A solid polymer electrolyte fuel cell has a structure comprising a solid polymer electrolyte membrane as an electrolyte and catalyst electrode layers bonded to both sides of this membrane. Such solid electrolyte membrane and catalyst electrode layers composing the solid polymer electrolyte fuel cell are generally formed using polymer electrolyte materials having proton conductivity. As such electrolyte materials, perfluorosulfonic acid-based resins such as Nafion (trademark: DuPont) have been widely used.
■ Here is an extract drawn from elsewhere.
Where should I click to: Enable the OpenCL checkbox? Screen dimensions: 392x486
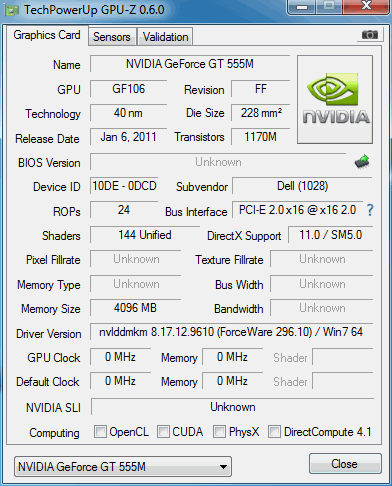coord(100,431)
Meanwhile, fluoride-based and hydrocarbon-based electrolyte membranes that are used for solid polymer fuel cells become thinner when electrolyte polymers deteriorate due to OH radicals generated upon electric power generation. A means for suppressing such deterioration involves adding a radical scavenger such as CeO2 to a catalyst layer or a diffusion layer of a membrane electrode assembly (MEA), so as to improve the resistance of MEA to radicals. In this case, the radical scavenger added to the catalyst layer or the diffusion layer migrates into the membrane with time.
For example, the following JP Patent Publication (Kokai) No. 2007-213851 A discloses that, for the purpose of improving the durability of a polymer electrolyte membrane, a hydrogen peroxide decomposing agent, a radical scavenger, or an antioxidant is preferably contained in a diffusion layer.
Aside from this, there are methods that involve directly adding a radical scavenger to an electrolyte membrane. Methods for directly adding a radical scavenger to an electrolyte membrane are broadly classified into methods that involve adding it after membrane production via an ion exchange method or the like and methods that involve mixing an electrolyte polymer with a radical scavenger before membrane production. Particularly when a solid such as an oxide is added, the latter methods are desirable. Furthermore, when membrane production is carried out by casting, a radical scavenger is added to and mixed with a cast liquid in advance for casting. When membrane production is carried out by melt-molding, an —SO2F type polymer, which has a precursor structure of an electrolyte, is mixed with a radical scavenger and then hydrolysis is carried out after melting and membrane production, thereby converting the polymer to an —SO3H type polymer that can undergo proton conduction.
In the case of a membrane production method via melting, membrane hydrolysis is carried out after addition of a scavenger. In the case of a radical scavenger such as CeO2 or Ag2O, which is relatively easily dissolved in acid, there is a problem that during acid treatment, partial or the entire volume of such a radical scavenger in the membrane is dissolved and then flows out from the membrane, so that the radical scavenger that should already be added upon completion of the electrolyte membrane is lost during membrane preparation. As a result, a problem that sufficient resistance to radicals cannot be imparted to the membrane also occurs.
A radical scavenger is thought to deactivate radicals by itself or in the form of cation thereof generated as a result of dissolution thereof. Dissolution of a radical scavenger itself is not a problem. Actually, the interior of an electrolyte membrane is acidic atmosphere. It is thought that during operation of a cell, acidic water is also present within the membrane because of external humidifying water or generated water and a radical scavenger is eluted thereinto to generate cations and thus to deactivate radicals. A problem is that a radical scavenger expected to be eluted and act during operation of a cell is eluted during membrane preparation because of its exposure to acid, so that the scavenger is partially or completely lost. Therefore, it has been an issue to find a method that involves suppressing elution of a radical scavenger due to acid in a hydrolysis step, so as to enable sufficient exertion of the functions of the radical scavenger with no problems during operation of a cell, although the radical scavenger in the membrane is exposed to acidic atmosphere in both the membrane hydrolysis step and the operation of a cell.